I. Glucose and diabetes mellitus.

A. Determinations of both blood and urine glucose concentration should be performed 1 hour after a "carbohydrate load." B. A number of studies have shown that the average incidence of unsuspected diabetes is approximately 1.14 percent or 1 case of diabetes for every 100 people tested. (The number of undiagnosed cases of diabetes mellitus is probably equal to the number of known cases of this disease.)

C. False positive blood and urine glucose tests occur especially in young children and pregnant women.

D. Unsuspected abnormalities in blood sugar tests-2 percent, in urine sugar tests-6 percent.

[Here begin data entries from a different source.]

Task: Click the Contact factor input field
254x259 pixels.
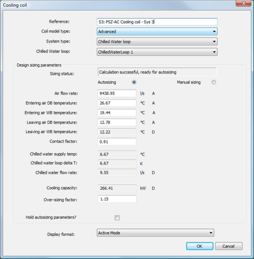Action: pos(117,142)
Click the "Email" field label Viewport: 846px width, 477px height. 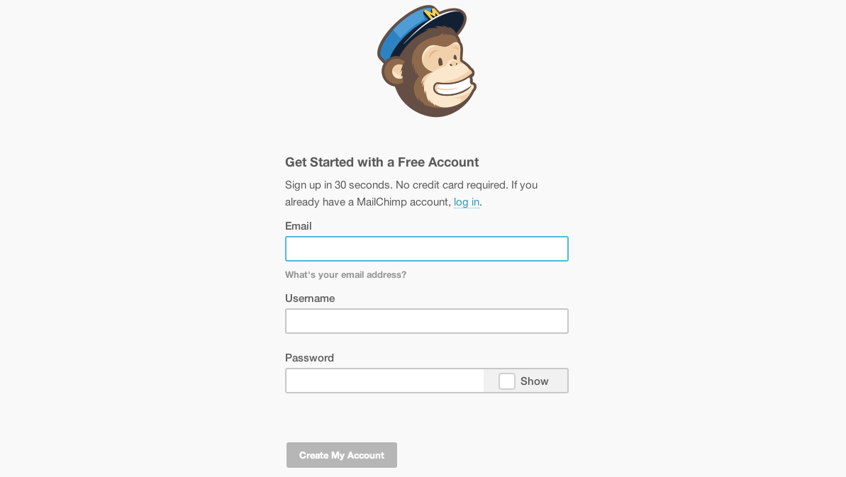(x=299, y=226)
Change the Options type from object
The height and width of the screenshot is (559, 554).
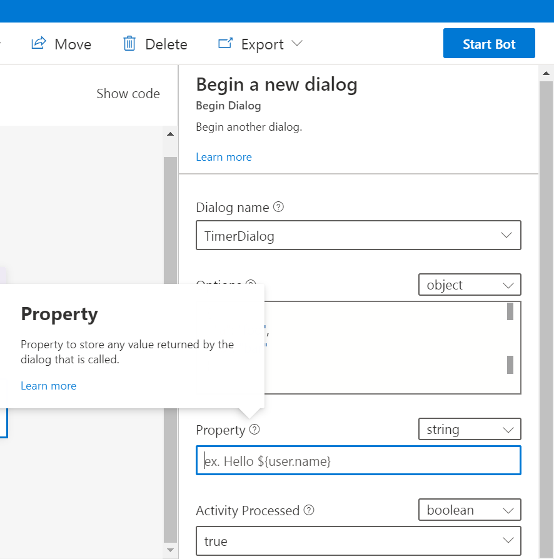pyautogui.click(x=470, y=285)
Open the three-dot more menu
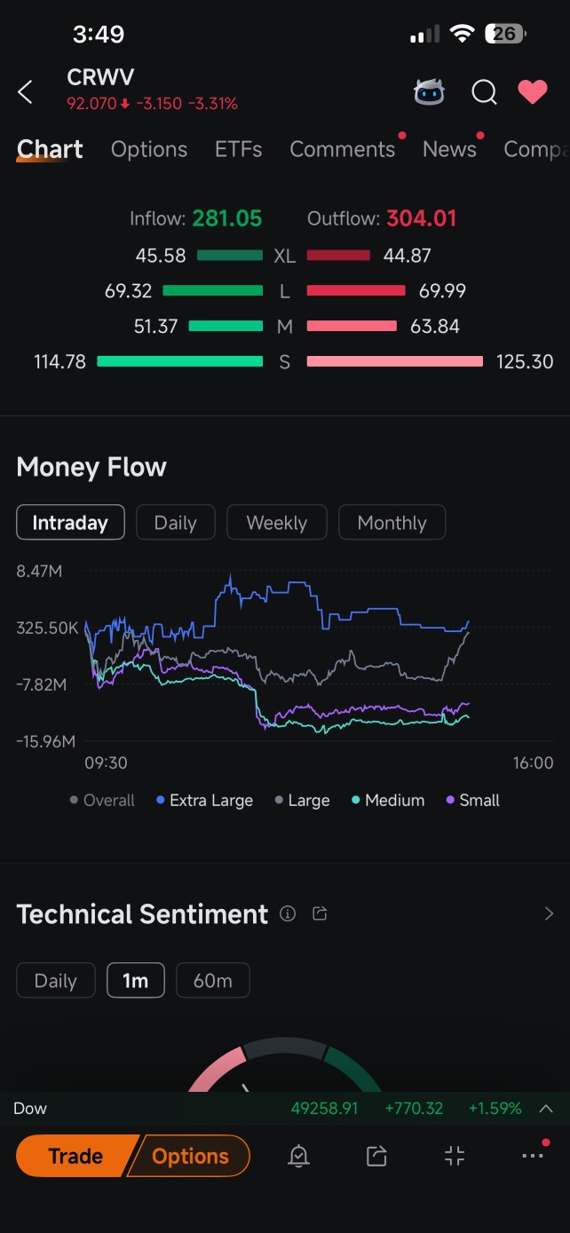Viewport: 570px width, 1233px height. click(x=533, y=1156)
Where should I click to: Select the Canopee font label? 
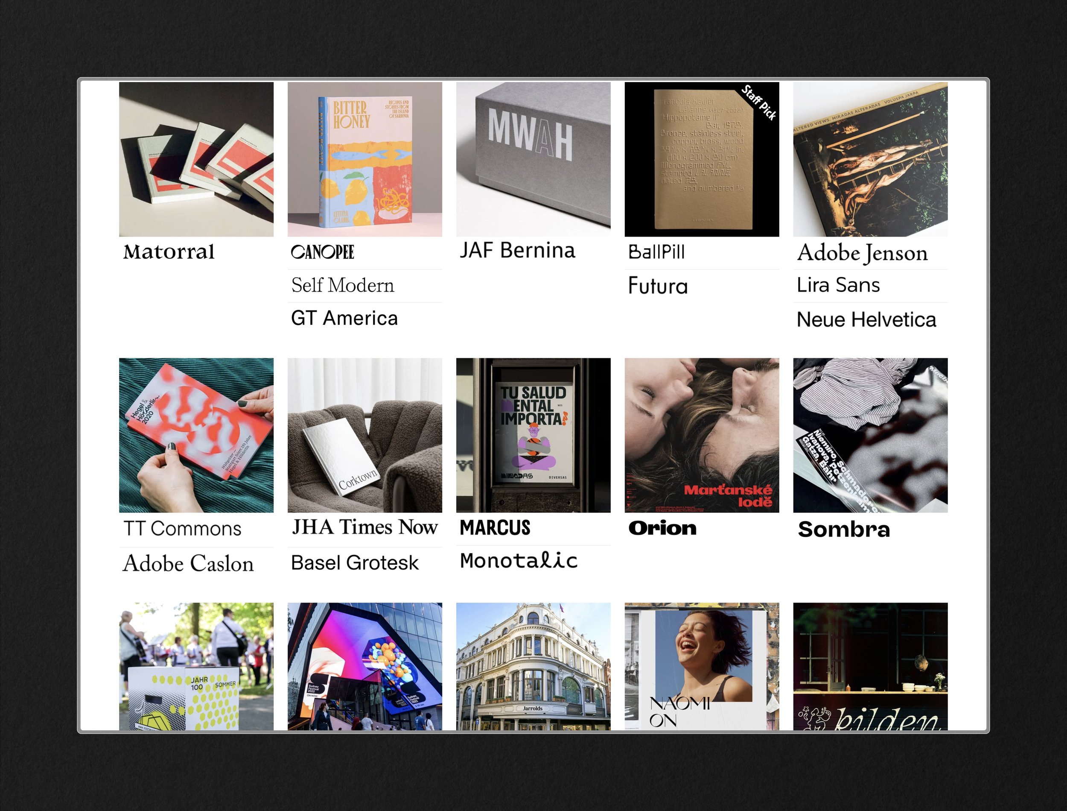click(322, 252)
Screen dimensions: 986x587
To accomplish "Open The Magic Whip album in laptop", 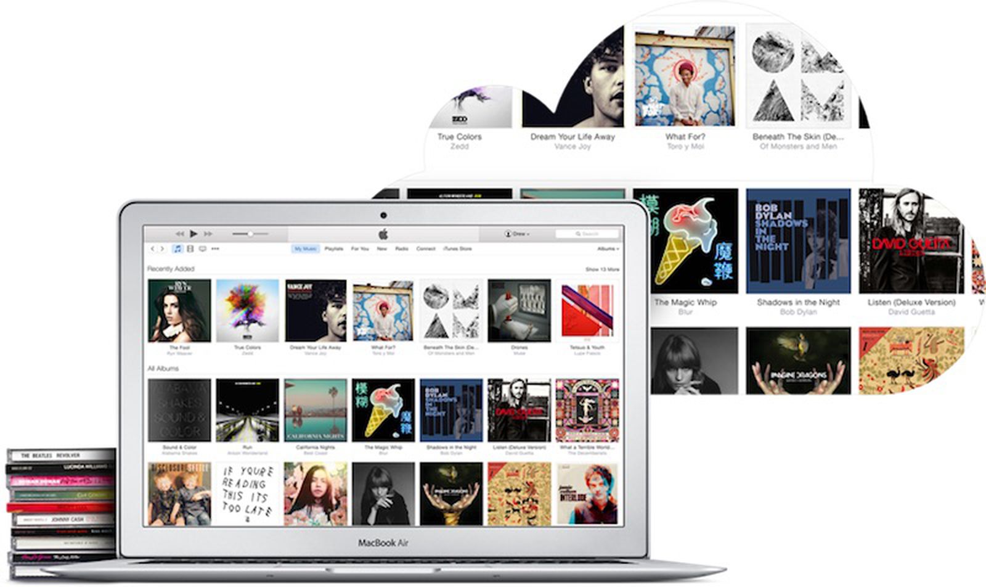I will point(383,410).
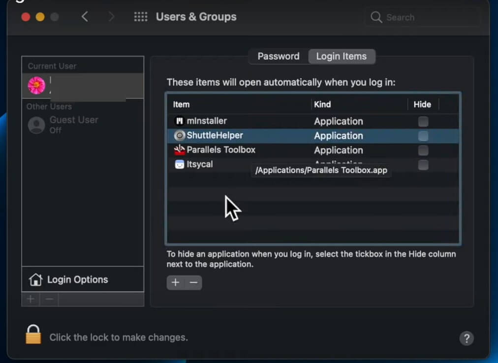
Task: Switch to the Password tab
Action: [278, 56]
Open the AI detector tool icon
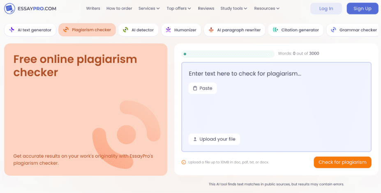Screen dimensions: 381x193 click(125, 30)
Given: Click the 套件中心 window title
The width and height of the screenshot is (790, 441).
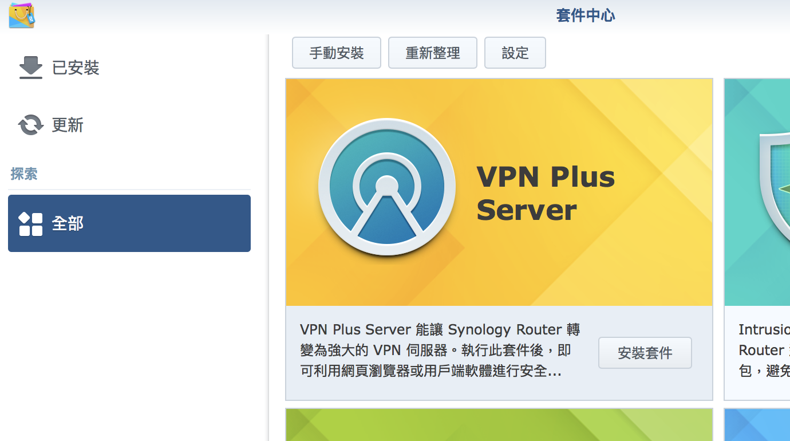Looking at the screenshot, I should click(585, 15).
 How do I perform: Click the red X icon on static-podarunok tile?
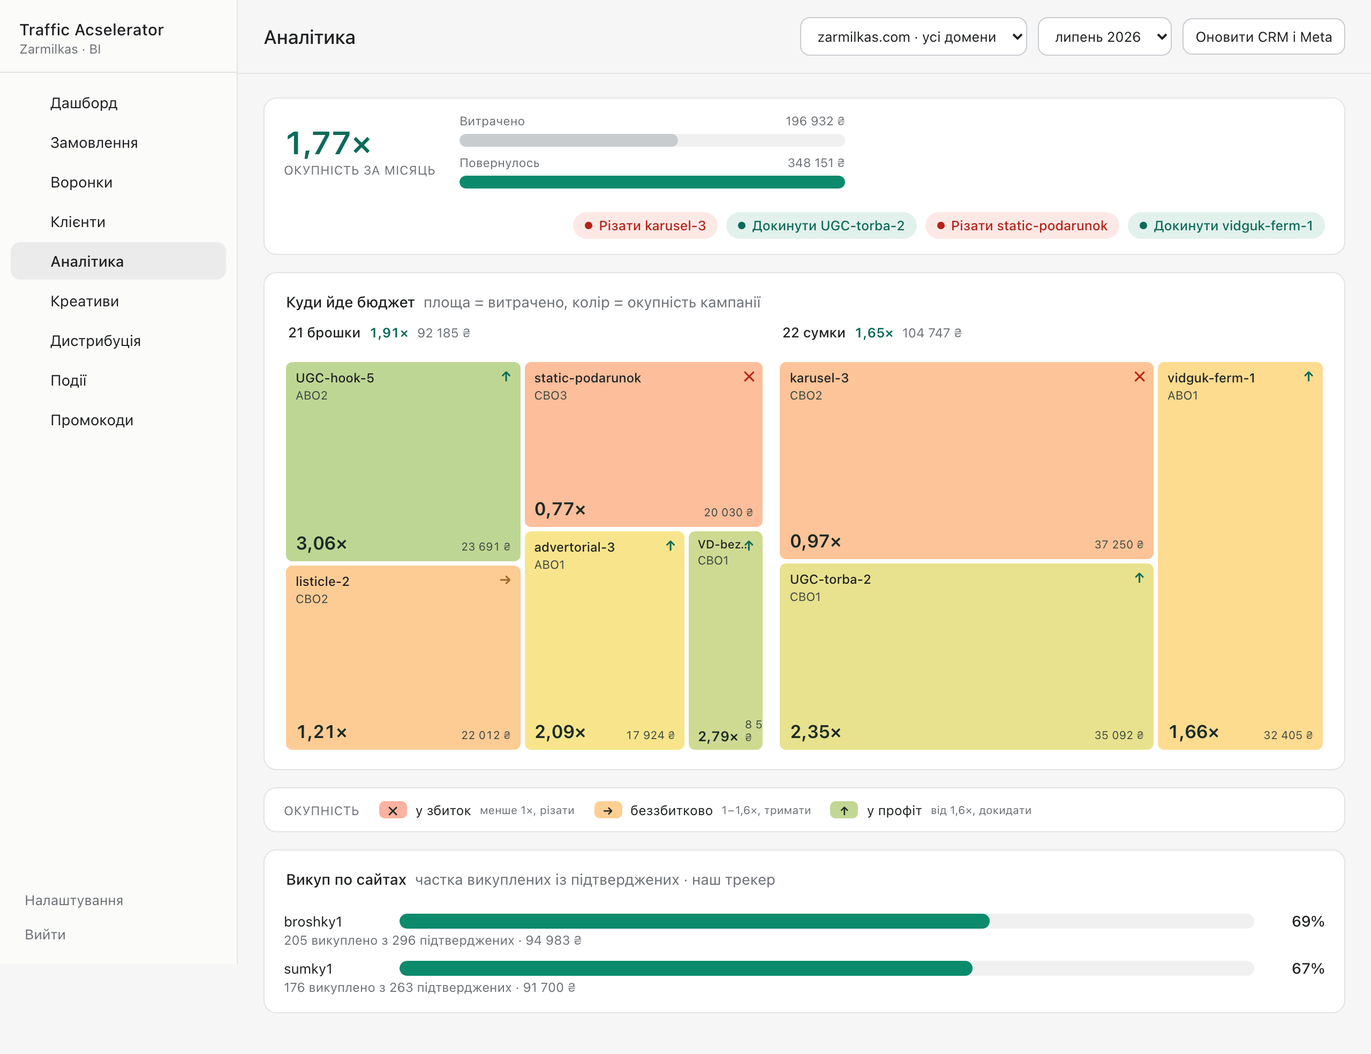[x=749, y=376]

II. Serum calcium and parathyroid function.

A. The incidence of unsuspected hyperparathyroidism is about 0.15 percent; hypoparathyroidism about 0.03 percent; and pseudohyperparathyroidism about 0.04 percent.

B. The incidence of unsuspected serum calcium abnormalities has been reported as being 0.96 percent or approximately 1 in 100 subjects tested.

III. Šerum uric acid and gout.

A. Unsuspected gout-0.6 percent.

B. Unsuspected abnormalities in uric acid-4 percent.

IV. Kidney function tests and renal disease.

A. Unsuspected renal disease-0.5 percent.

B. Unsuspected abnormalitites: BUN-1 percent, Cr-0.5 percent, Urine albumin-3.8 percent.

The data include only findings picked up as a direct result of the screening procedures under investigation.